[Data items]
◆ ◆ ◆ ◆ ◆
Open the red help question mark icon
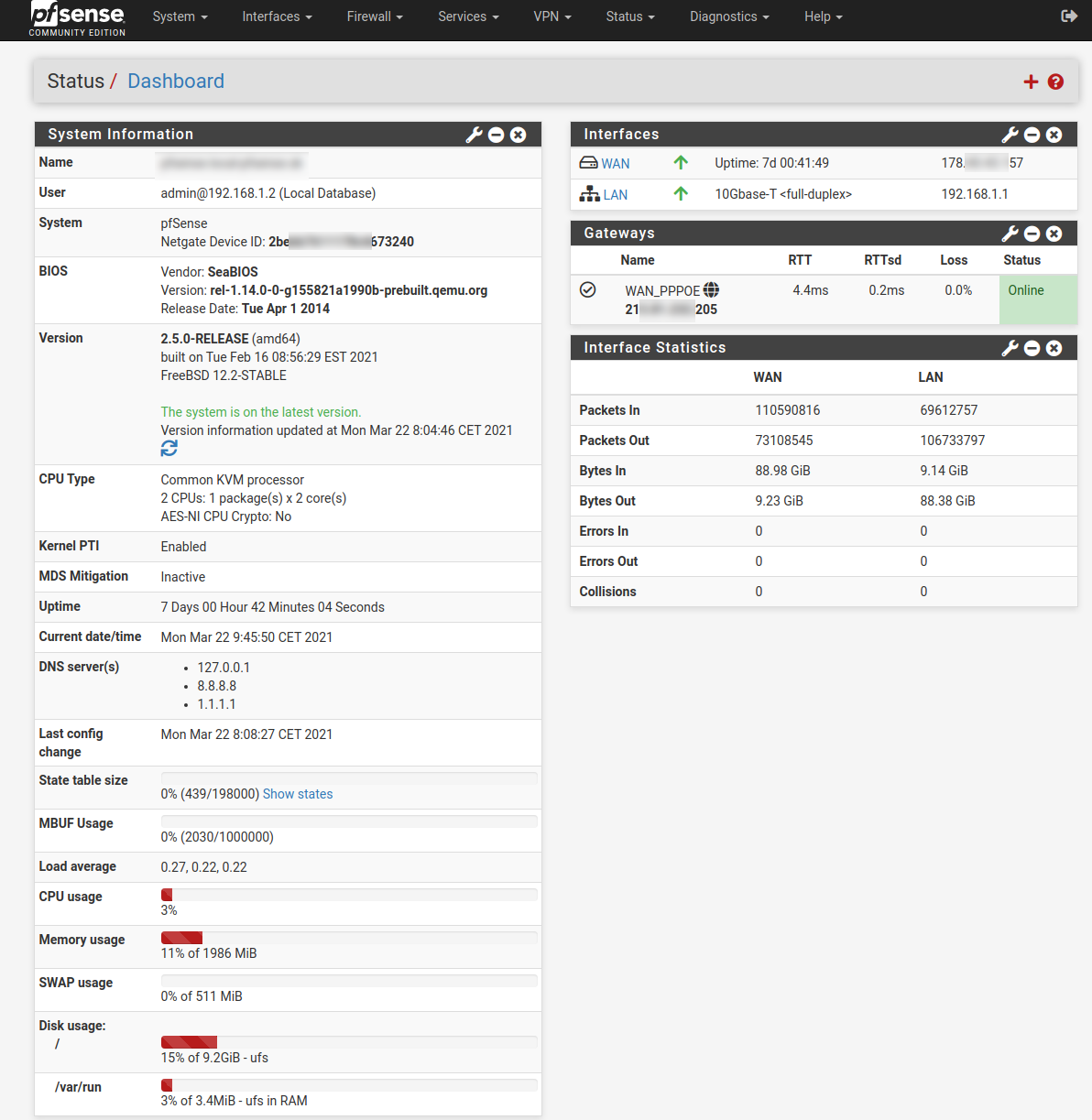The image size is (1092, 1120). (1055, 82)
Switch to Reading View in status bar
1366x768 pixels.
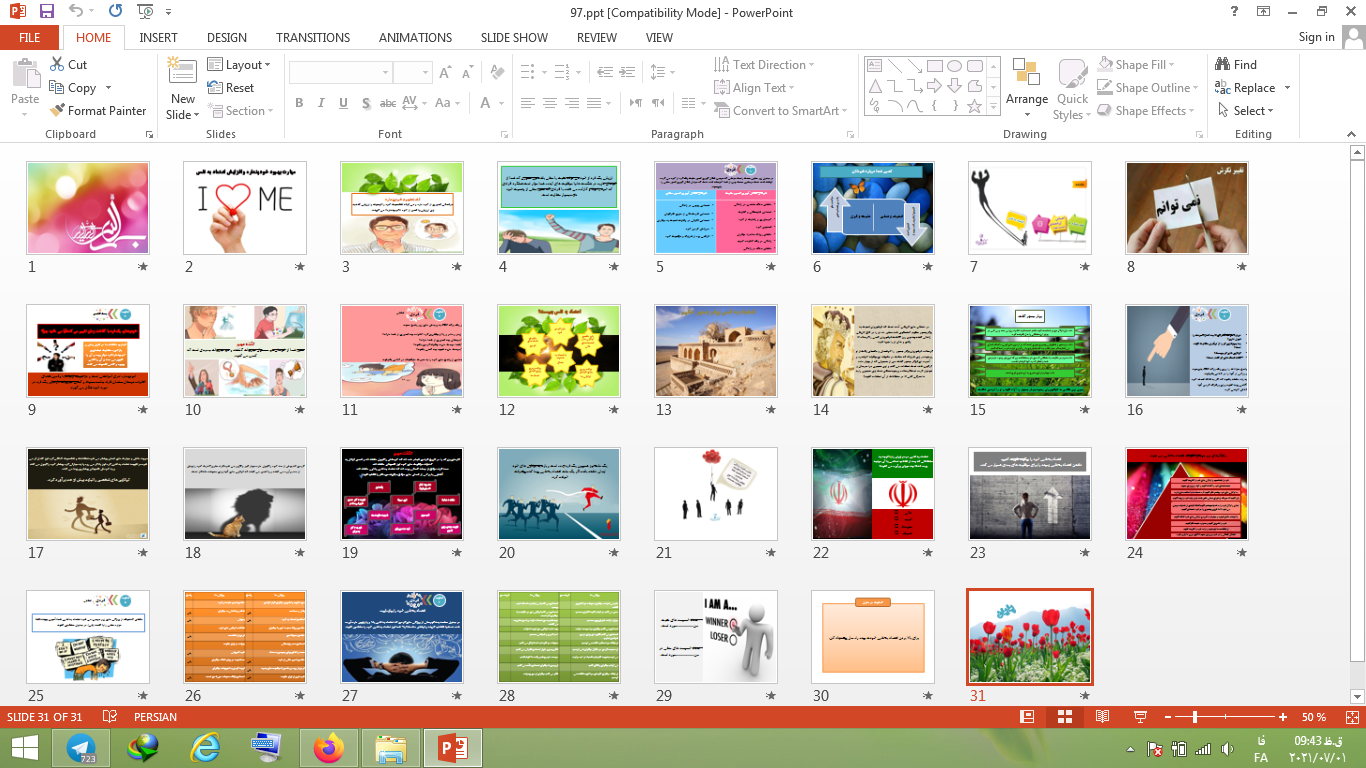pos(1102,717)
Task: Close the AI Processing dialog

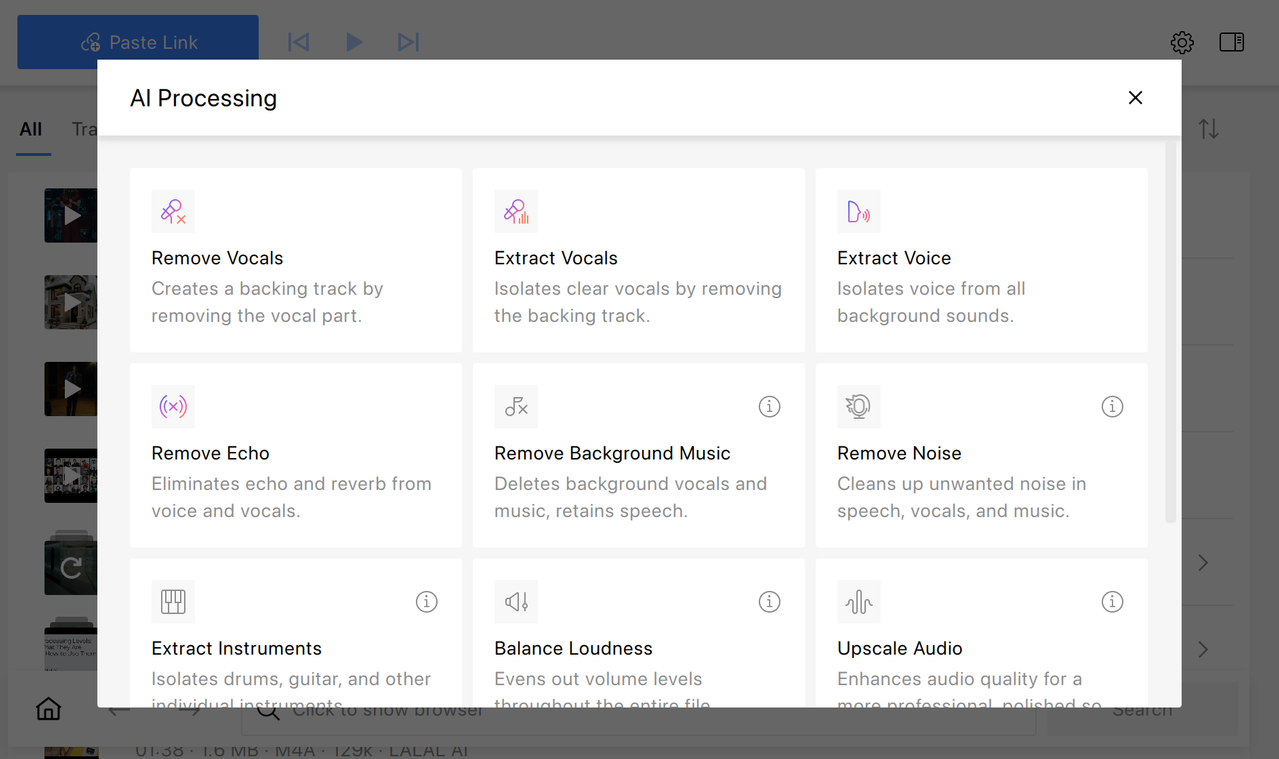Action: click(1135, 98)
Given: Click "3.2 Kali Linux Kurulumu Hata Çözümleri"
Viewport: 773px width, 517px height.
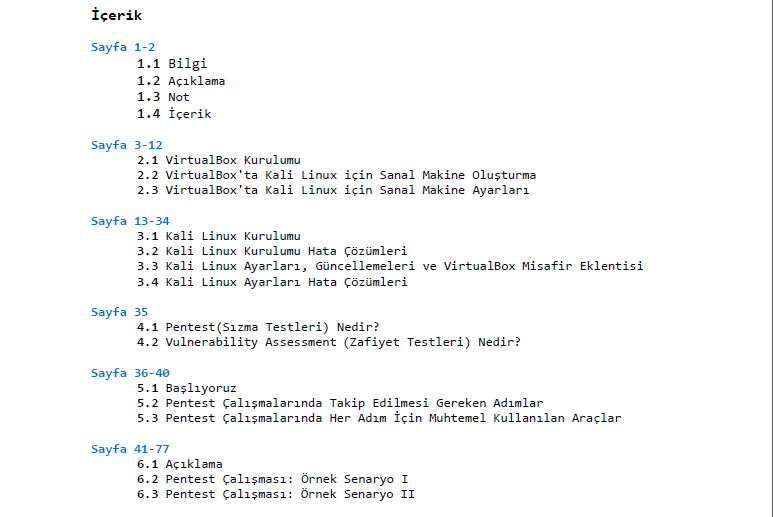Looking at the screenshot, I should coord(272,251).
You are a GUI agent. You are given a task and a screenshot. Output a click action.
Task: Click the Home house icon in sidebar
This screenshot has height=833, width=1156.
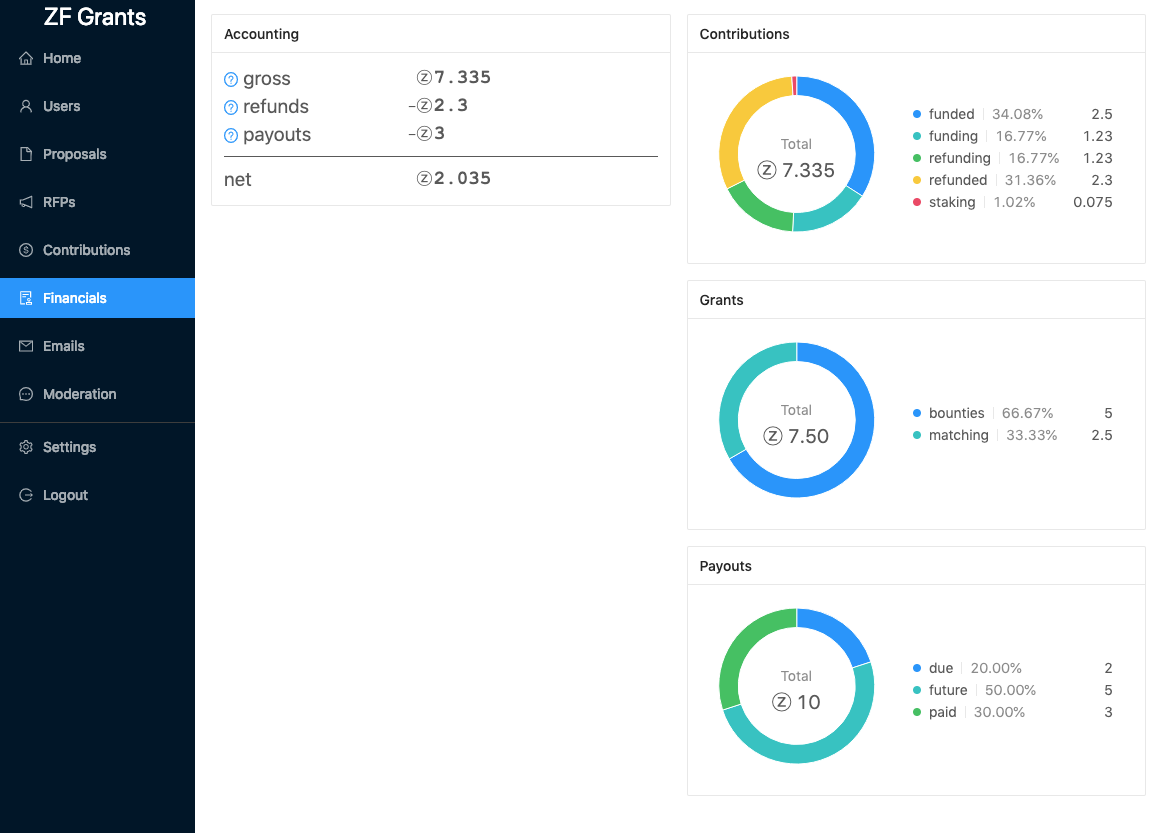[26, 58]
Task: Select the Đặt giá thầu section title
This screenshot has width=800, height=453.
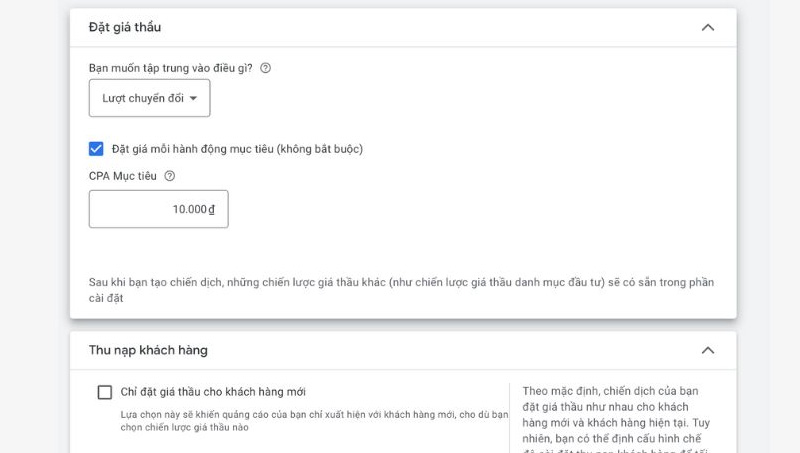Action: pyautogui.click(x=125, y=27)
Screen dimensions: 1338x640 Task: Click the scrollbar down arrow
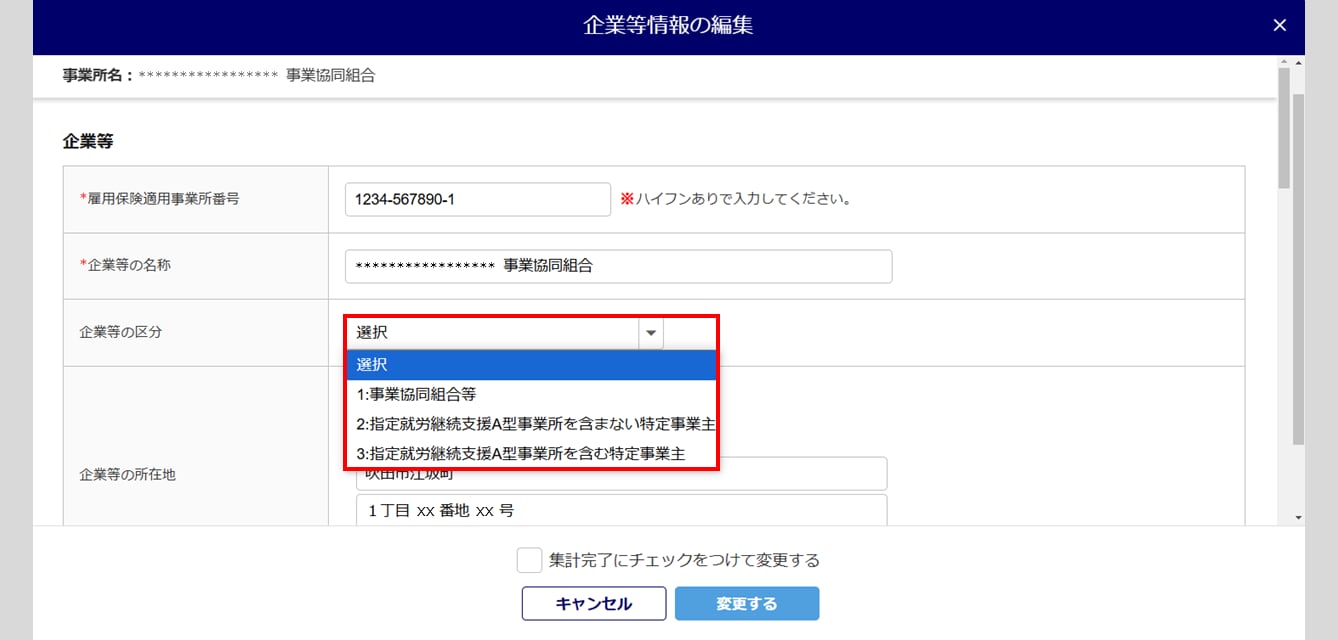1298,517
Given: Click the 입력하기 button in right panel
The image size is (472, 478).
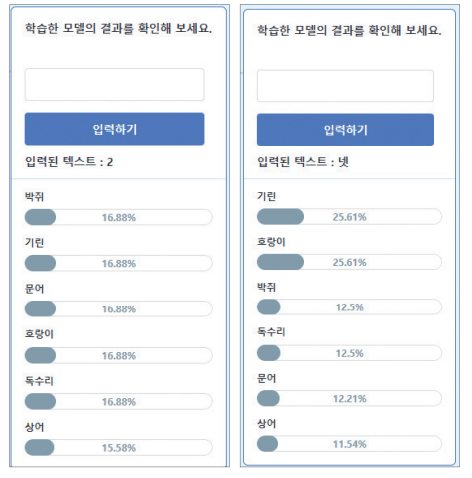Looking at the screenshot, I should coord(345,130).
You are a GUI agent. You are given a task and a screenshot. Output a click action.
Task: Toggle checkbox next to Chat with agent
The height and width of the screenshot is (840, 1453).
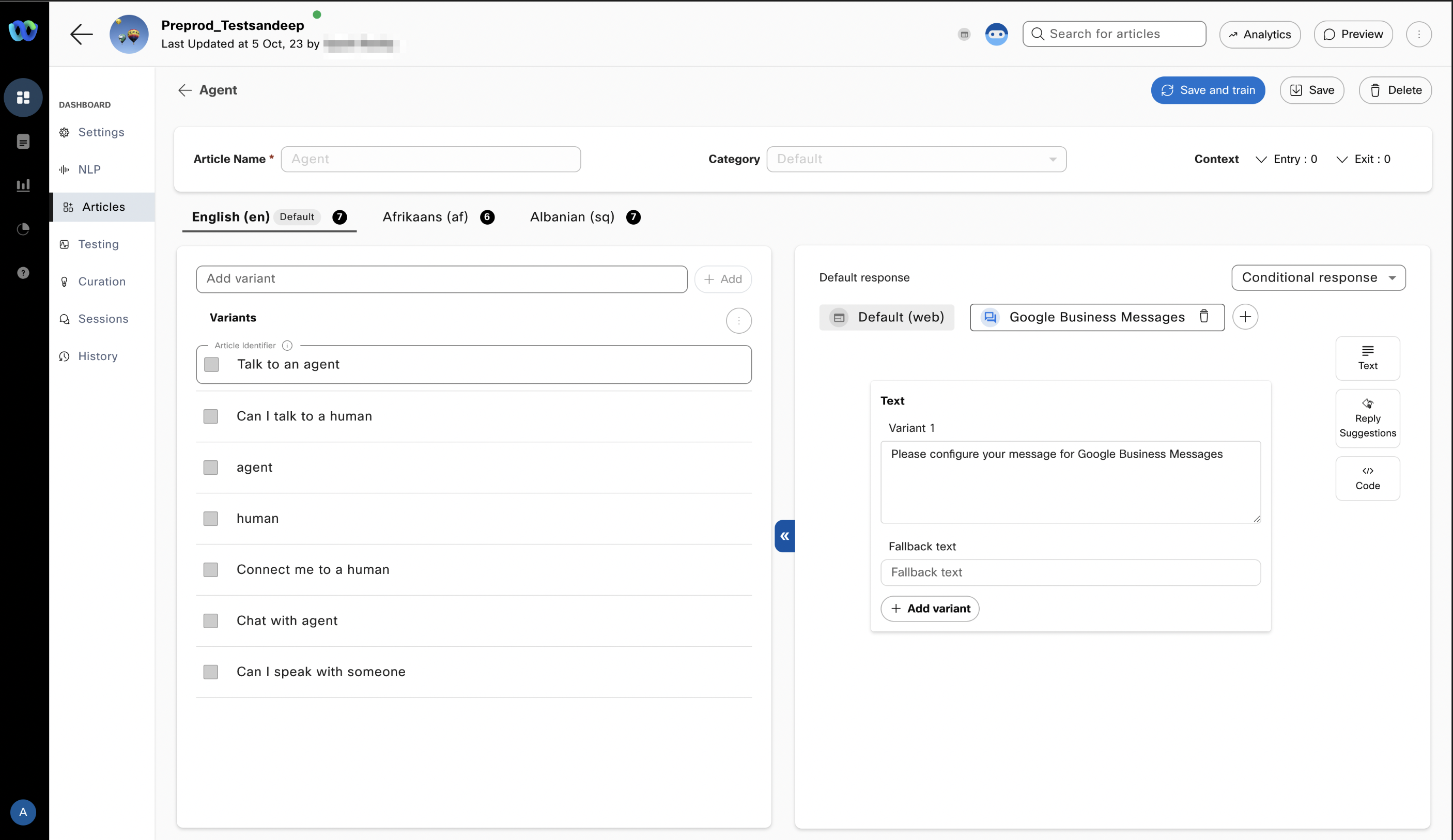pos(211,620)
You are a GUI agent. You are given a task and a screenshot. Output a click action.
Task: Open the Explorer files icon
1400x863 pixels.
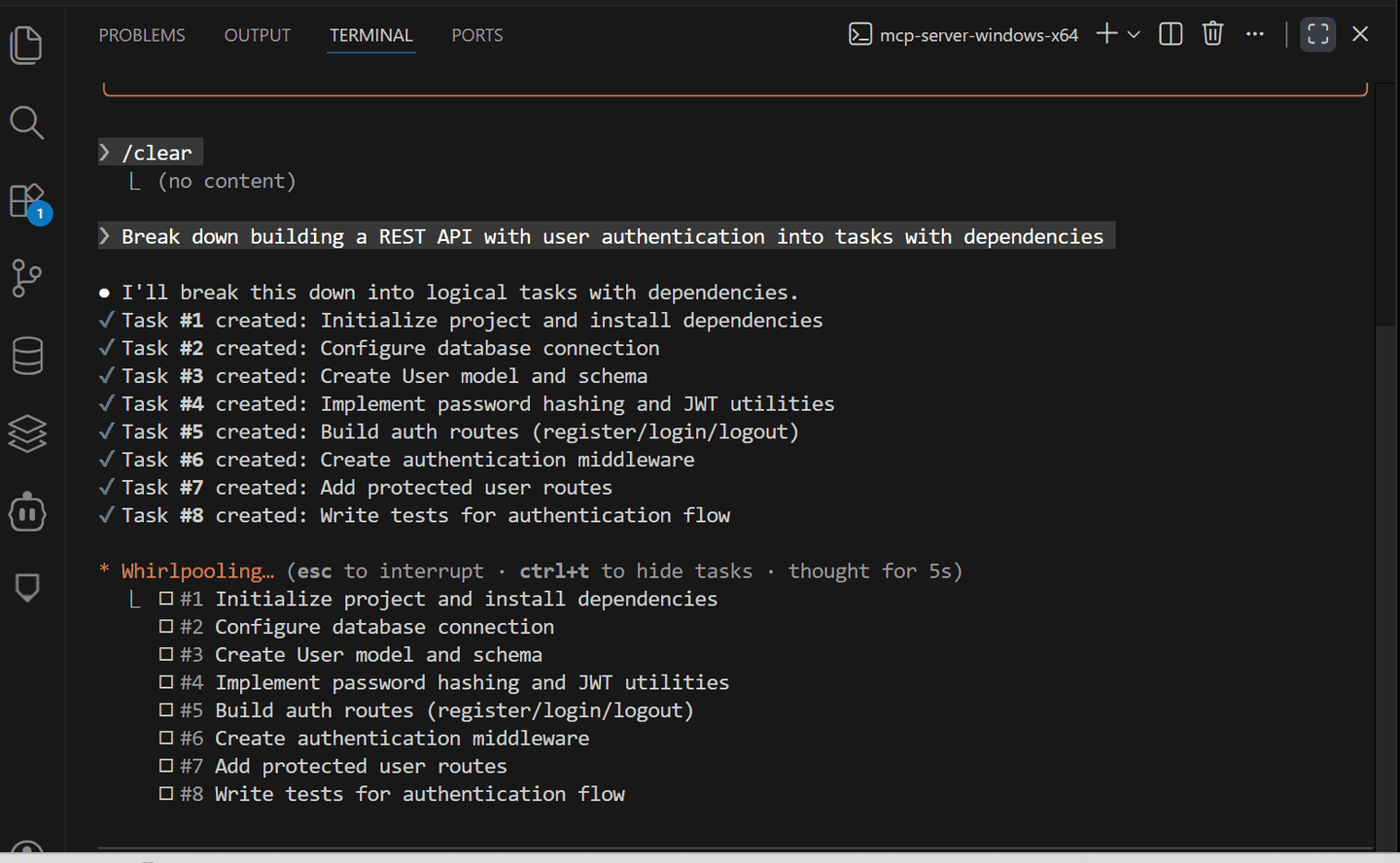click(x=26, y=45)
◆ ◆ ◆ ◆ ◆
● **Your objective**
An exact copy of each entry is required, minus the pictures.

● **Answer to this problem**
Open the red help question mark icon
The image size is (1092, 1120). (1055, 82)
Switch to Reading View in status bar
1366x768 pixels.
pos(1102,717)
Task: Close the AI Processing dialog

Action: click(1135, 98)
Given: Click "3.2 Kali Linux Kurulumu Hata Çözümleri"
Viewport: 773px width, 517px height.
Looking at the screenshot, I should coord(272,251).
You are a GUI agent. You are given a task and a screenshot. Output a click action.
Task: Click the Home house icon in sidebar
This screenshot has height=833, width=1156.
[26, 58]
Task: Select the Đặt giá thầu section title
This screenshot has width=800, height=453.
Action: pyautogui.click(x=125, y=27)
Screen dimensions: 1338x640 Task: Click the scrollbar down arrow
1298,517
Given: Click the 입력하기 button in right panel
The image size is (472, 478).
Looking at the screenshot, I should coord(345,130).
You are a GUI agent. You are given a task and a screenshot. Output a click action.
Task: Toggle checkbox next to Chat with agent
The height and width of the screenshot is (840, 1453).
pos(211,620)
You are a GUI agent. You are given a task and a screenshot. Output a click action.
Task: Open the Explorer files icon
1400x863 pixels.
click(x=26, y=45)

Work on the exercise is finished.